__Mars 2000, Genève, 56e session : le Comité a examiné la situation dans 11 pays et adopté une recommandation générale sur les "aspects sexospécifiques" de la discrimination raciale
Le Comité pour l'élimination de la discrimination raciale a tenu, du 6 au 24 mars 2000, à Genève, sa 56e session, au cours de laquelle il a examiné la situation dans onze pays : France, Zimbabwe, Danemark, Malte, Espagne, Tonga, Rwanda, Estonie, Lesotho, Bahreïn et Australie. Il a adopté des "observations" et "recommandations" concernant chacun de ces pays.

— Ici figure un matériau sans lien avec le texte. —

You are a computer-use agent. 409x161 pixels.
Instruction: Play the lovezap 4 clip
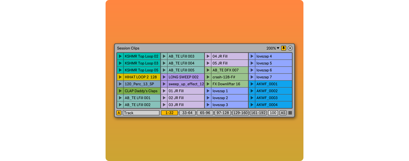(252, 56)
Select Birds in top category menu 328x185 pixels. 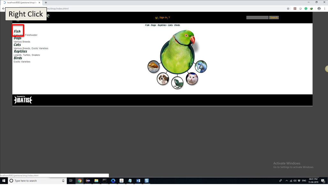click(177, 25)
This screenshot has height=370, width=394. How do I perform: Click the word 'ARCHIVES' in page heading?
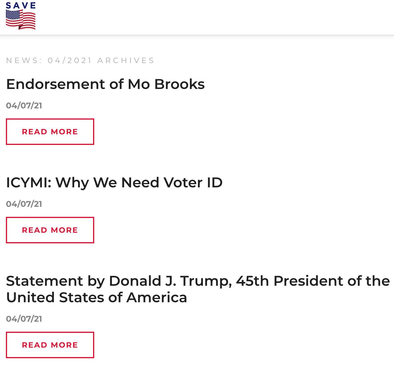pos(126,60)

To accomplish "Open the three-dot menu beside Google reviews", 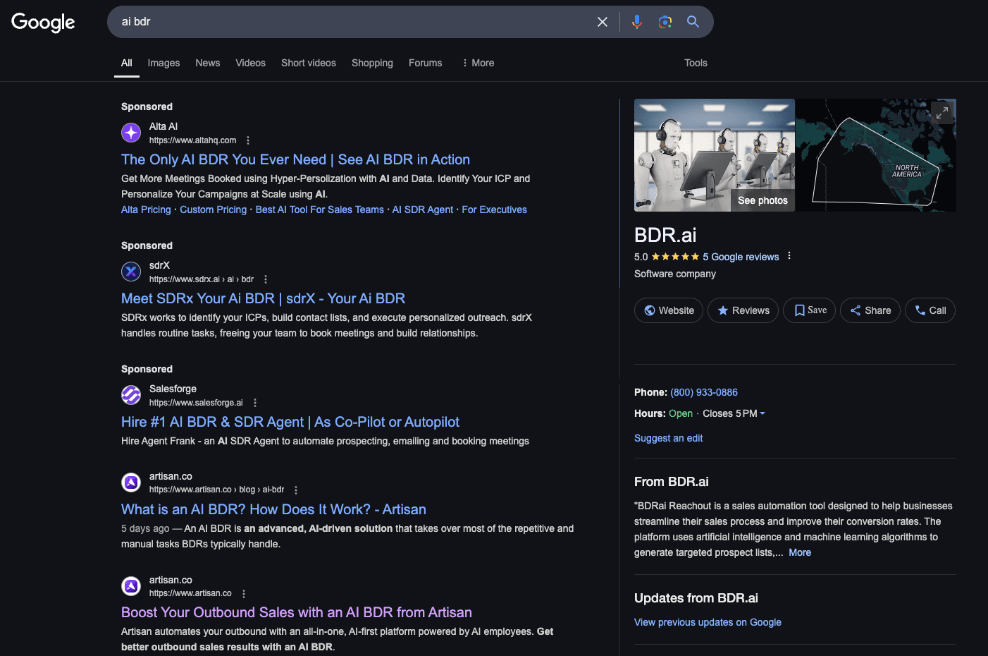I will pos(789,256).
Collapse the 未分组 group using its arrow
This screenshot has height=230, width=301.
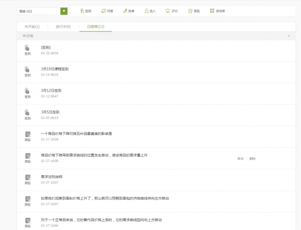tap(289, 36)
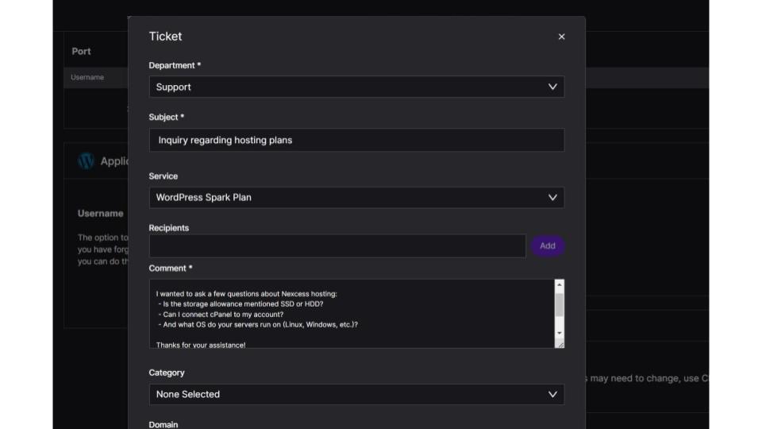
Task: Click the Subject field with hosting inquiry
Action: point(356,141)
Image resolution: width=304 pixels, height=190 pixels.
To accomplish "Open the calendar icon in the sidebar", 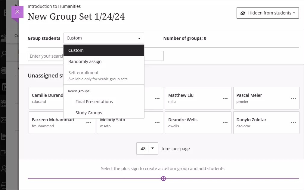I will click(x=4, y=103).
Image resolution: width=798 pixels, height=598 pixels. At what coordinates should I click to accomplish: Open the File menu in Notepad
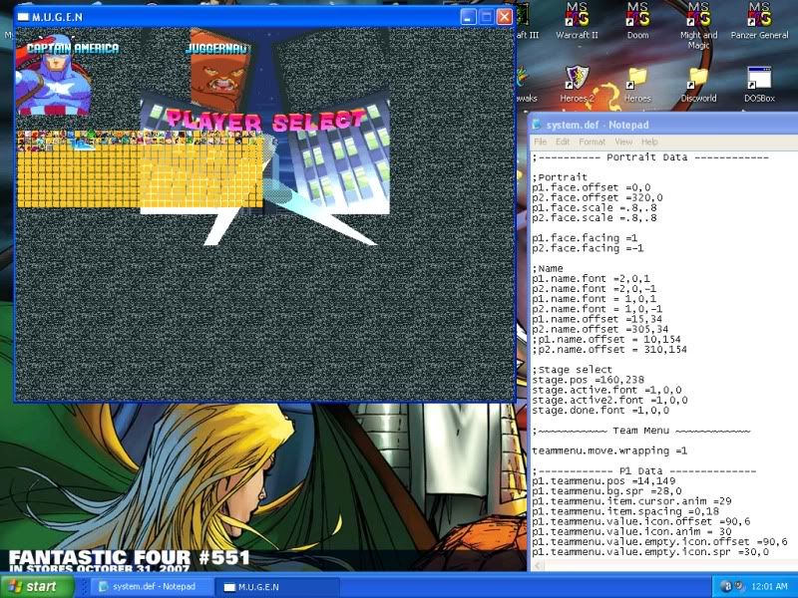(540, 143)
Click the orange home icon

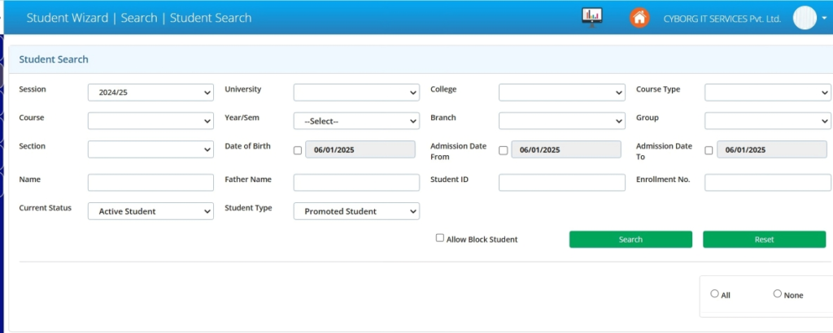tap(639, 17)
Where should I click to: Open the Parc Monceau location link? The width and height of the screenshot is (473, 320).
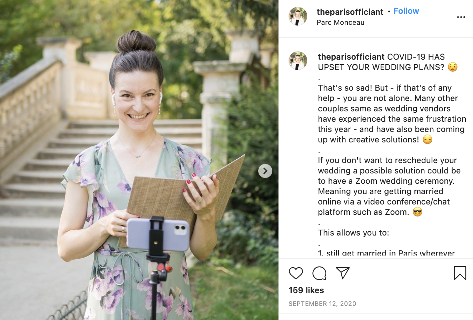340,22
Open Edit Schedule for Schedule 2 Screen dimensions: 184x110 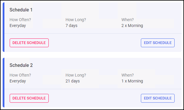point(158,98)
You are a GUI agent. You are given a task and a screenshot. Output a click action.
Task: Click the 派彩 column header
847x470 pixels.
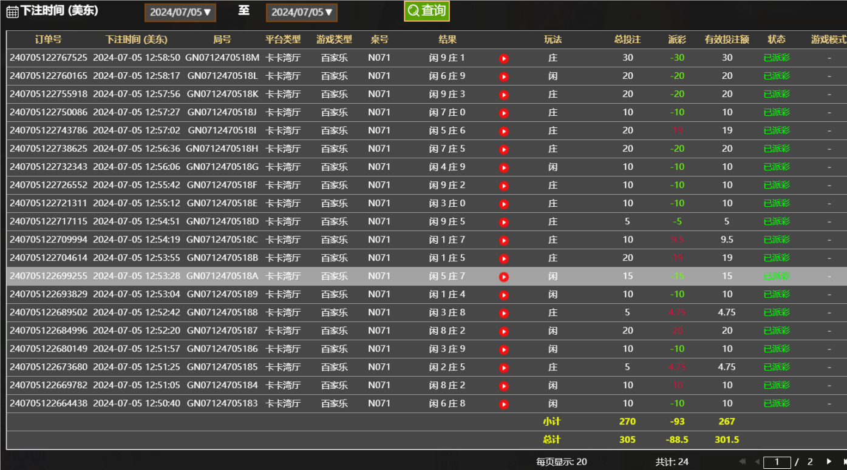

Le Comité a en outre adopté une recommandation générale sur "les aspects sexospécifiques de la discrimination raciale", par laquelle le Comité, reconnaissant que certaines formes de discrimination raciale ont une incidence unique et spécifique sur les femmes, décide d'accroître ses efforts pour intégrer les approches sexospécifiques dans ses méthodes de travail.
Le Comité a également adopté une recommandation générale relative à l'article 6 de la Convention, dans laquelle le Comité note que les membres d'une majorité ethnique sous-estiment souvent les préjudices que des actes de discrimination raciale et d'insultes raciales peuvent causer à la victime et suggère d'accorder des compensations financières aux victimes.

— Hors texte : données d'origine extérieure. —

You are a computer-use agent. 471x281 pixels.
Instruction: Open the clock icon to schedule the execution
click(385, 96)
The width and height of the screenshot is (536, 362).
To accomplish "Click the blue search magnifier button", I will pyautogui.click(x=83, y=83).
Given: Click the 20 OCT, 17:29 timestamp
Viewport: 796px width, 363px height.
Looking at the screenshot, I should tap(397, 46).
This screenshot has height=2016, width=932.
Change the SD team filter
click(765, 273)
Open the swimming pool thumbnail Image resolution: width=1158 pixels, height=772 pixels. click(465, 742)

Le Comité a décidé de tenir sa 58e session du 8 au 26 janvier 2001, à New York. A sa 57e session, qui se tiendra à Genève du 31 juillet au 25 août 2000, le Comité devrait examiner les rapports de 15 pays: République Tchèque, Pays-Bas, Norvège, Finlande, Maurice, Suède, Népal, Ghana, Ouzbékistan, Slovénie, Royaume-Uni, Argentine, Saint-Siège, Slovaquie et Islande. Si le Comité dispose de suffisamment de temps, il examinera également les rapports du Portugal, du Bangladesh, de la Grèce et du Soudan.
Par ailleurs, le Comité a décidé de consacrer trois séances à des débats concernant les discriminations raciales et les violations de la Convention dont fait l'objet la population rom. En outre, il demande que les Etats parties fournissent des informations concernant la situation économique et sociale de la population rom, ainsi que sur les politiques mises en place en vue d'éliminer toute discrimination raciale à leur égard.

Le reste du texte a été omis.